# Aim
List every line of the data below that contains the string "coordinates", copying each line in full. Case counts, so include only lines where the string has this exact capitalization.
=-=-=-=-=
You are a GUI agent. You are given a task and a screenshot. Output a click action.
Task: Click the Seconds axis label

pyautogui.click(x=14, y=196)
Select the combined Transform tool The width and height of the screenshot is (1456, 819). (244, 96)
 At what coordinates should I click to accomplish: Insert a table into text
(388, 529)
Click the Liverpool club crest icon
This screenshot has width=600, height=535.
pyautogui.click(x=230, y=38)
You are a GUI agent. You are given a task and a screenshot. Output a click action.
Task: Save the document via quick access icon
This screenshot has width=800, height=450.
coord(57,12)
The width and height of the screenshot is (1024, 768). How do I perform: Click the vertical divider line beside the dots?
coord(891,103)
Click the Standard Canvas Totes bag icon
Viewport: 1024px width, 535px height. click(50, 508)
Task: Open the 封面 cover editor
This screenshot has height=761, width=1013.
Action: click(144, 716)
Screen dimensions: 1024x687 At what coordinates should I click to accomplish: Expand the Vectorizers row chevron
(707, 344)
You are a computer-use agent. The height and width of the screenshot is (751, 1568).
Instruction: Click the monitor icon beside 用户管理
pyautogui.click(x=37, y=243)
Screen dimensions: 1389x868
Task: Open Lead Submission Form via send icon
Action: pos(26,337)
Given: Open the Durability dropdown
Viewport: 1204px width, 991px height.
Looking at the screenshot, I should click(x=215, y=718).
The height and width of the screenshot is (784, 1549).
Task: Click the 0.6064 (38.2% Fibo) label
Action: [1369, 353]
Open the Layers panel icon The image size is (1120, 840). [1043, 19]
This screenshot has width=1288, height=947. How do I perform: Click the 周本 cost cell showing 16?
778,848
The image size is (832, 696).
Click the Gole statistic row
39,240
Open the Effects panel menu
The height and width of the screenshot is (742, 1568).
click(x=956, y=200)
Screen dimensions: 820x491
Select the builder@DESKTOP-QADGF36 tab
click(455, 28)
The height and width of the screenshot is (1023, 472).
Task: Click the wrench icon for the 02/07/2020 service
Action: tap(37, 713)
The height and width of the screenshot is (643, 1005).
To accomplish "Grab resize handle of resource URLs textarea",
=-=-=-=-=
# Solution to this task
 At what coordinates should I click to accomplish: Insert a table into text
Screen dimensions: 1024x687 At what coordinates should I click to accomplish: Expand the Vectorizers row chevron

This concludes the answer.